* Assignment
Your job is to copy every line in the material containing the word "height".
########
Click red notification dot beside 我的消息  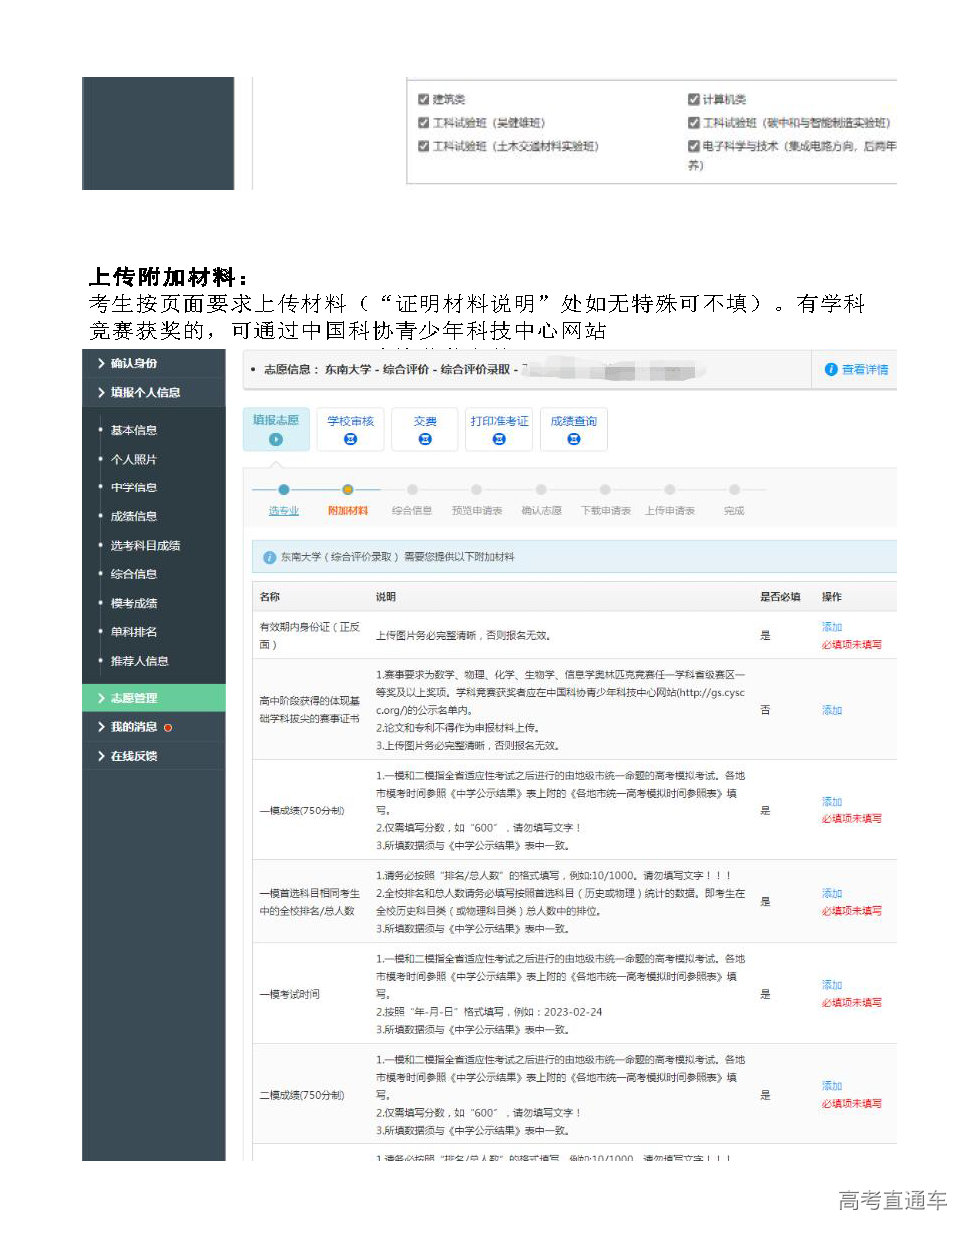click(x=168, y=728)
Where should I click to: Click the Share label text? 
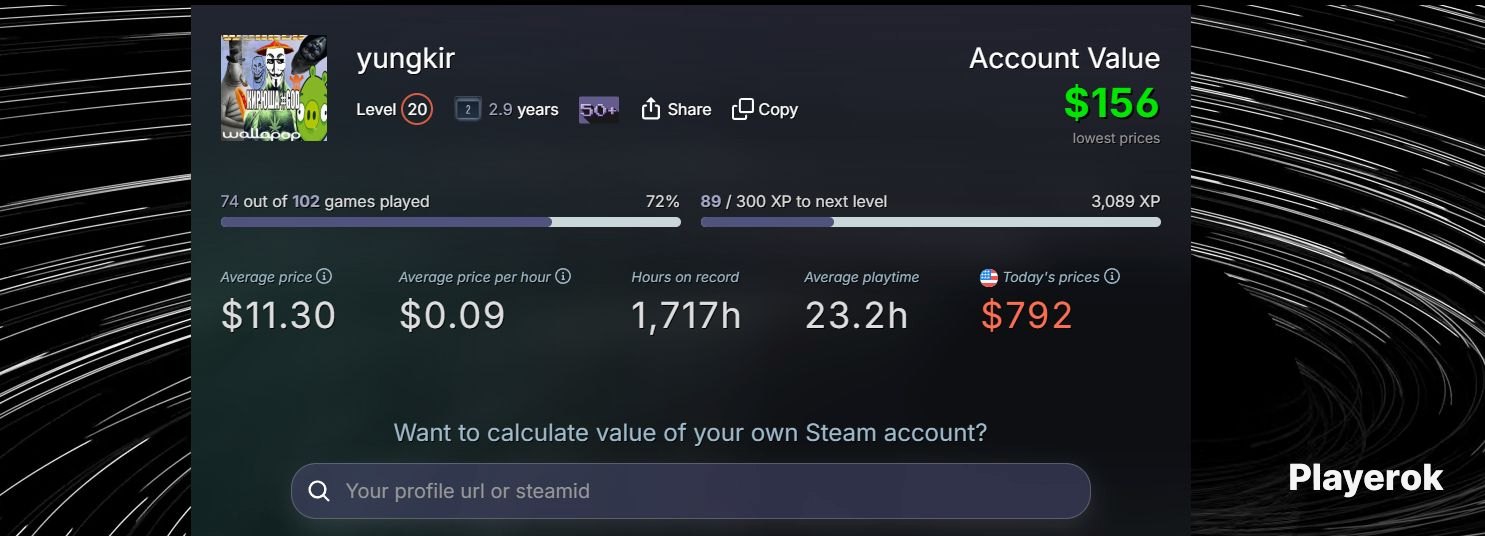click(x=689, y=110)
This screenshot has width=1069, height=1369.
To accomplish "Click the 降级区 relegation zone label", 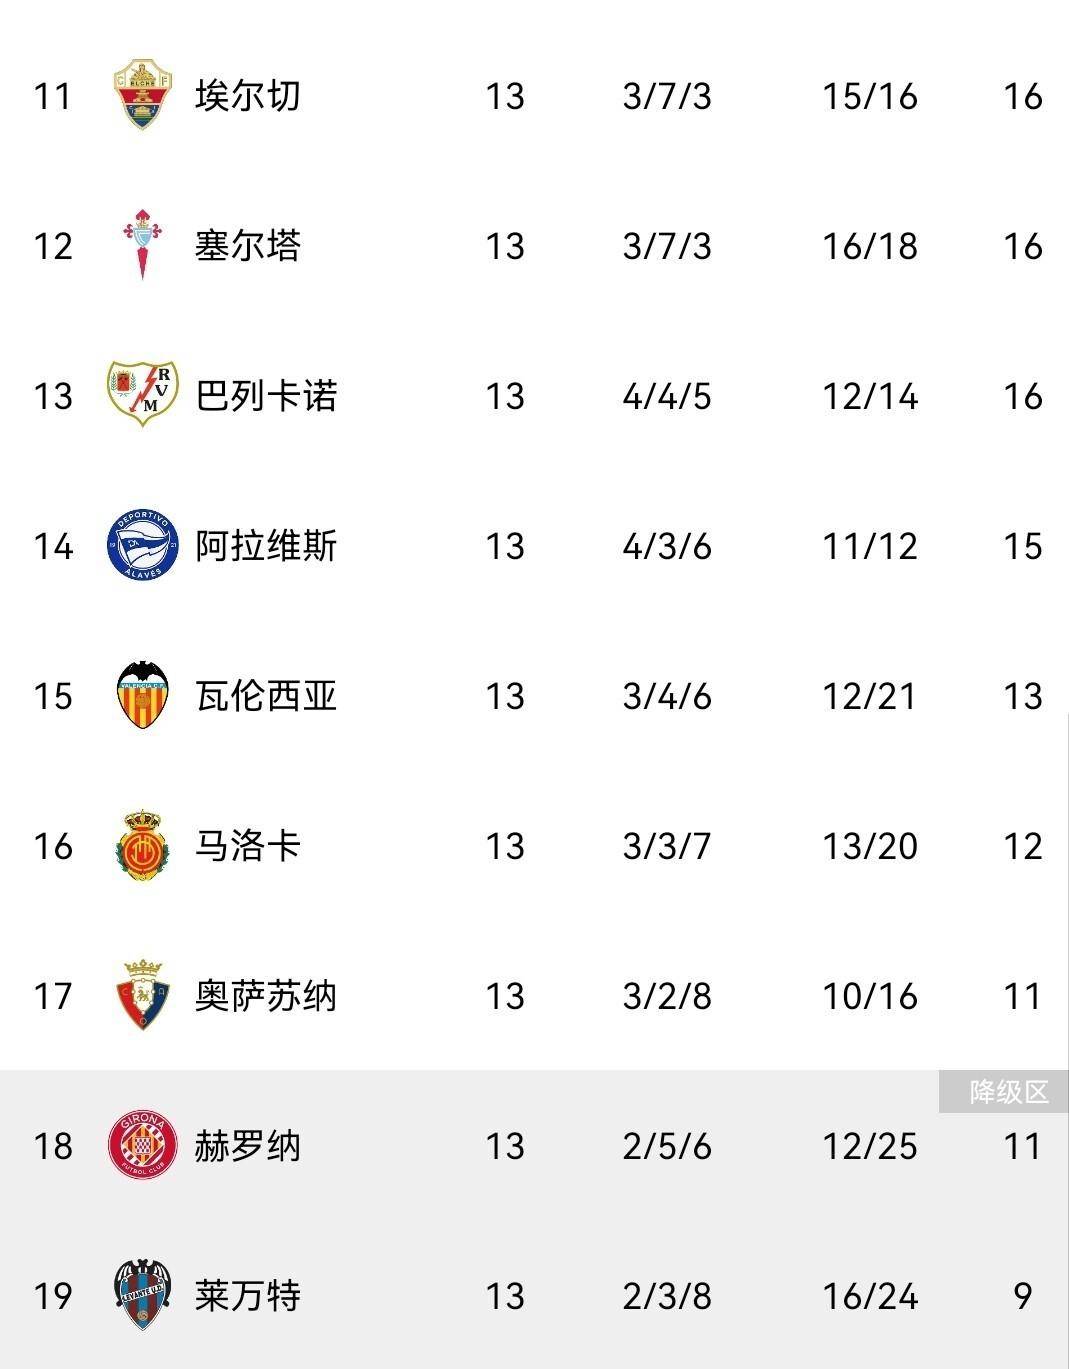I will (1008, 1092).
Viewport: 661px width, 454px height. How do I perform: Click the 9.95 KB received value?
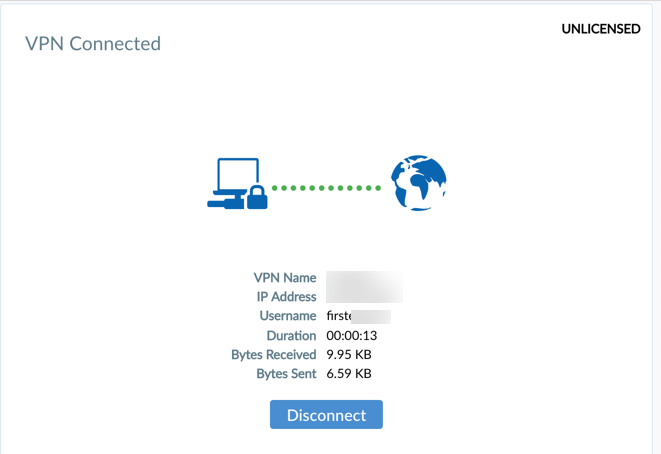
########
* Exercise answer
This screenshot has width=1069, height=1369.
Viewport: 661px width, 454px height. How do I perform: Click the 9.95 KB received value?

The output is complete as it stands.